## WRITTEN INSTRUCTION 1
According to the text on electron beam welding, what material is preferred for the rings that hold membranes together when they are welded into a closed box?

## TEXT
When some devices (e.g. vacuum or cryogenics) are manufactured, the need to weld thin-walled parts is often met. Application of electron beam for this purpose may bring, compared with micro-plasma or laser) some valuable advantages balancing its higher costs. But good results could only be achieved if certain conditions, which will be explained in the following article, are fulfilled.

Welding of membranes

Fig. 1: Welding membrane M to a ring K. Fig. 2: Miniature membrane welded between two rings. Fig. 3: Welding membrane boxes

Rather often, thin membranes are to be welded to massive parts or among themselves. Their profile, which may be important for their proper function, from the point of view of welding is not significant. Only flat membranes should be avoided, as the weld contractions can cause „crack effect“, in most cases inadmissible.

Fig. 1 shows how to weld a membrane M to a massive ring K. The perimeter of the membrane is pressed down to the ring between two flanges F1, F2. The electron beam penetrates through the membrane into the massive ring, producing a vacuum tight joint.

The membrane can also be welded between two metal rings, as shown in Fir. 2.

Fig. 3 shows how membranes could be welded to form a closed box. For this purpose the membranes are pressed together between rings, made preferably of copper, leaving only a narrow fringe on the outer circumference free for welding.

Fig. 4, showing metallographic sample of two stainless steel membranes, proves that optimal welds can be made by electron beam.

Membrane bellows

Fig. 4: Electron beam welded membranes. Fig. 5: Welded membrane bellows Fig. 6: Welded bellows made of 400 membranes.

By welding annular membranes alternately on inner and outer edge, as shown in Fig.5, „welded membrane“ bellows can be manufactured. Compared with bellows made by pressing, the welded bellows are rather expensive, but they are unreplaceable where high travel or flexibility is needed (see Fig. 6).

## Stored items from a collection
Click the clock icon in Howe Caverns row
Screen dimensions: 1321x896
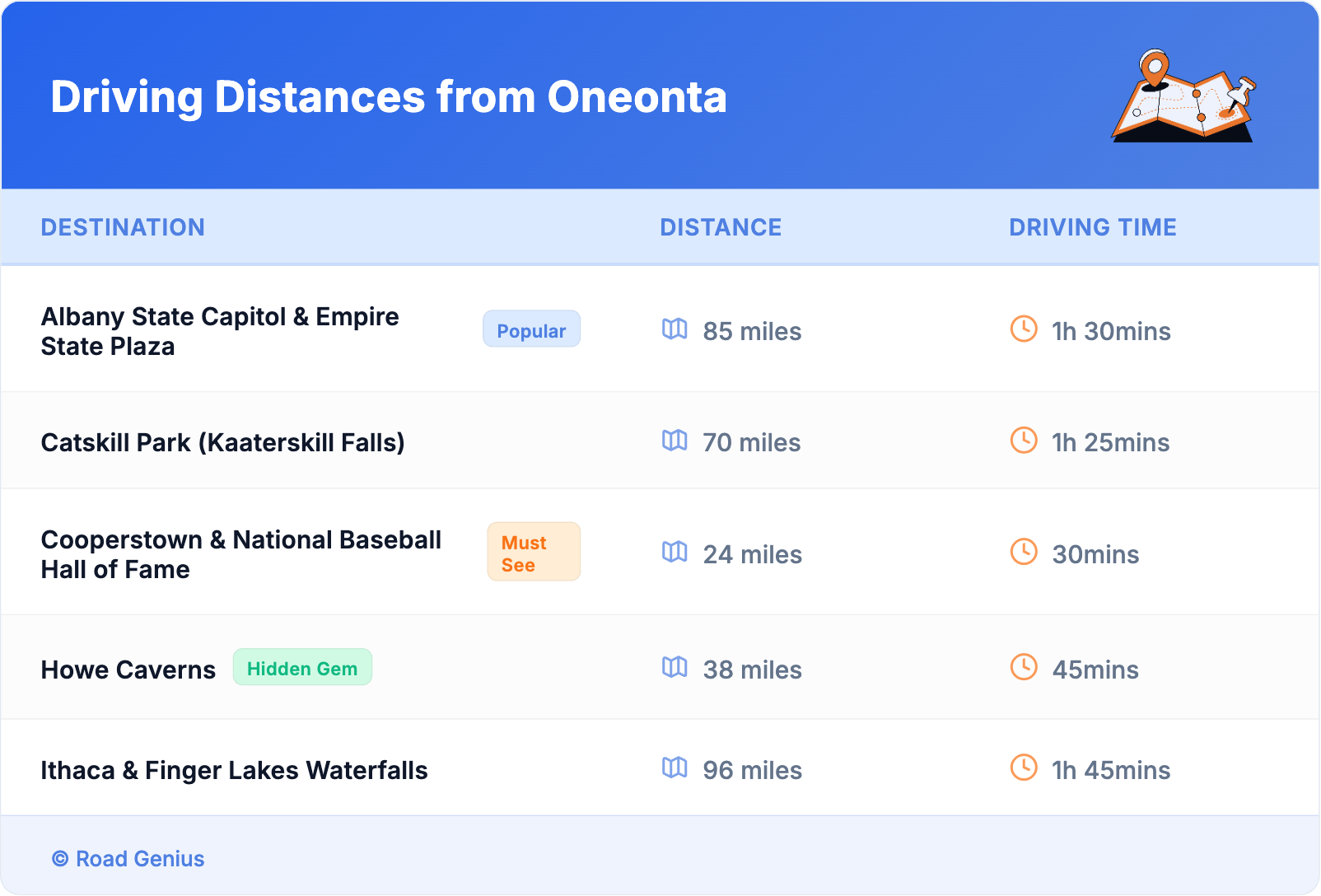(1024, 667)
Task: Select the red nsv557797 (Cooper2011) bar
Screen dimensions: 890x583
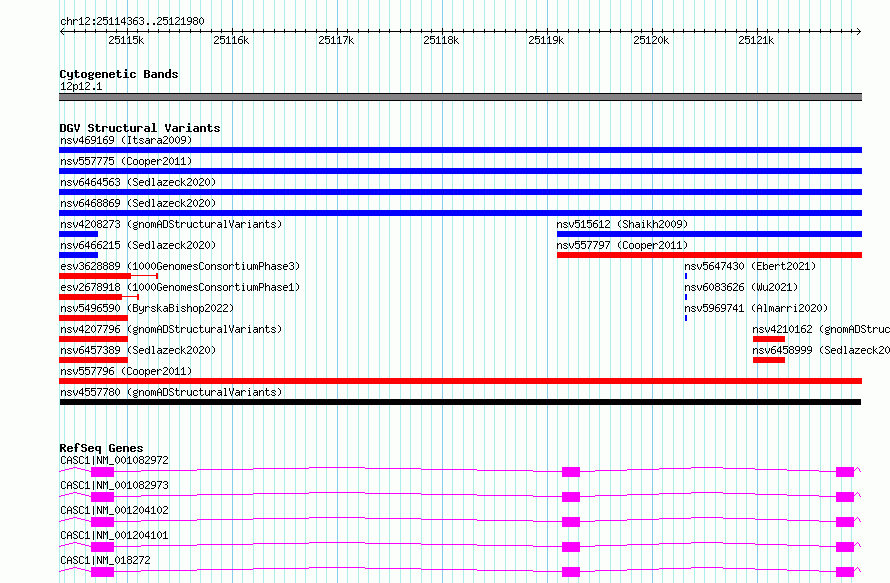Action: [710, 255]
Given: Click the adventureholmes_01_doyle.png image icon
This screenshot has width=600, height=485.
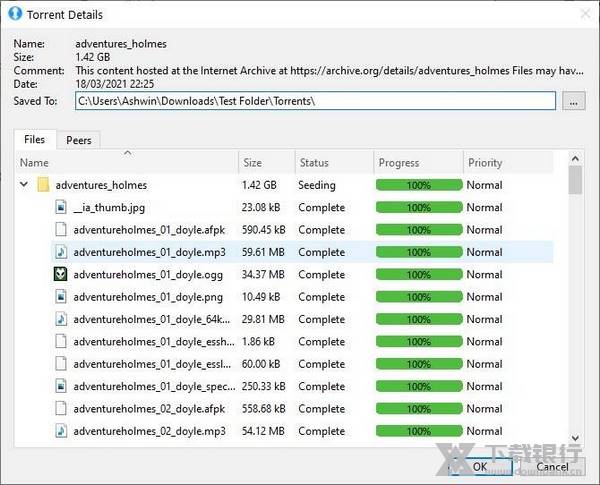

## WRITTEN INSTRUCTION 2
Rewrite all the rows, swapping "Click" for "Tap" and keeping everything else the same. Omit the pictures.

## TASK ANSWER 1
Copper.

## TASK ANSWER 2
Tap the clock icon in Howe Caverns row
Screen dimensions: 1321x896
(1024, 667)
Task: Select the red nsv557797 (Cooper2011) bar
Screen dimensions: 890x583
Action: [710, 255]
Given: Tap the adventureholmes_01_doyle.png image icon
This screenshot has width=600, height=485.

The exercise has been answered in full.